Yéhvann Diouf : entre sacre africain et retour à la réalité niçoise

Yéhvann Diouf a connu une saison aux multiples visages. Ce passionné d’astronomie, qui observait autrefois le ciel du Val-de-Marne, a vu sa carrière prendre une dimension inattendue. Entre les défis collectifs avec l’OGC Nice et une épopée victorieuse en Coupe d’Afrique des Nations (CAN) sous les couleurs du Sénégal — un titre actuellement contesté par le Maroc devant le Tribunal Arbitral du Sport (TAS) — le gardien a vécu des moments intenses.

Une saison entre ombre et lumière

Après un parcours éprouvant à Reims, marqué par une finale de Coupe de France perdue face au Paris Saint-Germain et une relégation en Ligue 2, Diouf a rejoint Nice avec l’ambition de se relancer. Cependant, l’exercice a été complexe, débutant prématurément par des tours préliminaires de Ligue des Champions. Le portier reconnaît une année « atypique », où l’adaptation à un nouvel environnement a été immédiate.

Le souvenir marquant de la CAN

La parenthèse africaine reste un moment fort, malgré la polémique entourant la finale. Yéhvann Diouf se souvient avec émotion de la ferveur populaire à Dakar et de l’accueil reçu. Interrogé sur l’épisode insolite de la serviette d’Édouard Mendy, qu’il a dû protéger face à des ramasseurs de balle, il relativise : « Si cela a pu aider Édouard à être dans de bonnes conditions, tant mieux. Mais ma sécurité a été atteinte, ce genre de chose ne devrait jamais arriver. »

De retour sur terre à Nice

À son retour de sélection, le gardien a dû faire face à une nouvelle réalité : la perte de sa place de titulaire au profit de Maxime Dupé. « Je suis très vite redescendu sur terre », confie-t-il avec lucidité. Respectant les choix du staff, il a continué à travailler pour regagner sa place, notamment lors d’une séance de tirs au but décisive en Coupe de France contre Lorient.
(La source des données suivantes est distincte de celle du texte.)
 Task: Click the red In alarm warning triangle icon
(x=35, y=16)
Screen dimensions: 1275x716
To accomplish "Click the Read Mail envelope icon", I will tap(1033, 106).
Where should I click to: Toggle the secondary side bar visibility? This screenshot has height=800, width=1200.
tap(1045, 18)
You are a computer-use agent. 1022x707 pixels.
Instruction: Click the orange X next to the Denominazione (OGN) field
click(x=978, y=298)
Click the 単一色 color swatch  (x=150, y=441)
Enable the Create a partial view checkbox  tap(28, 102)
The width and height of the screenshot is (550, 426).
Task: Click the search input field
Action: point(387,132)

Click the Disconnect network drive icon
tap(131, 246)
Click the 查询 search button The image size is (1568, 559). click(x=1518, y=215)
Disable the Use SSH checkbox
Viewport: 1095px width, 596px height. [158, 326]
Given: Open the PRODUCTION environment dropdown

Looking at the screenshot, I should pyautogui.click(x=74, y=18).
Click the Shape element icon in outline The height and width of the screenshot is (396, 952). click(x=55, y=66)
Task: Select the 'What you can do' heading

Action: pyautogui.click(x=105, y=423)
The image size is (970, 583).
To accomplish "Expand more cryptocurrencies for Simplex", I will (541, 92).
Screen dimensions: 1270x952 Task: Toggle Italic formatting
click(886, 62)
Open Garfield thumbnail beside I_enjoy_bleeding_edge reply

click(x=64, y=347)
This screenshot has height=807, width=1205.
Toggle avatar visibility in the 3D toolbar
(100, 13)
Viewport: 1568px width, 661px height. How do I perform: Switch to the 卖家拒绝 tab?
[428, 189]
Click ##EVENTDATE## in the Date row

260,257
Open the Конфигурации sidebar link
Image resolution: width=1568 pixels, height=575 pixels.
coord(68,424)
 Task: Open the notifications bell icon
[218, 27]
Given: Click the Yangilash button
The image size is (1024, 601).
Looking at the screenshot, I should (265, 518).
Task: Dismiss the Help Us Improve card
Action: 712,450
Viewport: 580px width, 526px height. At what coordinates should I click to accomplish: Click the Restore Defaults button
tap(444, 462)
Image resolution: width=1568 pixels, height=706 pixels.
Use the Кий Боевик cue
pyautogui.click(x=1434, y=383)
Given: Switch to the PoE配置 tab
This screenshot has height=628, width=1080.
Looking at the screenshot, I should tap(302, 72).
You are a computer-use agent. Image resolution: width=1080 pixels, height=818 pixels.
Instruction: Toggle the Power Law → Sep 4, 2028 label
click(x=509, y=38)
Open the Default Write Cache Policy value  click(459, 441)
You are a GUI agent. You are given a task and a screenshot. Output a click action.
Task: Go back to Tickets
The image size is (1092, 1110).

Alors que Nice lutte pour sa fin de saison, Yéhvann Diouf affiche une détermination sans faille. Il insiste sur l’importance de la cohésion dans le vestiaire : « Personne ne le fera à notre place. Il faut qu’on y croie. » Un état d’esprit combatif indispensable pour conclure cet exercice singulier sur une note positive.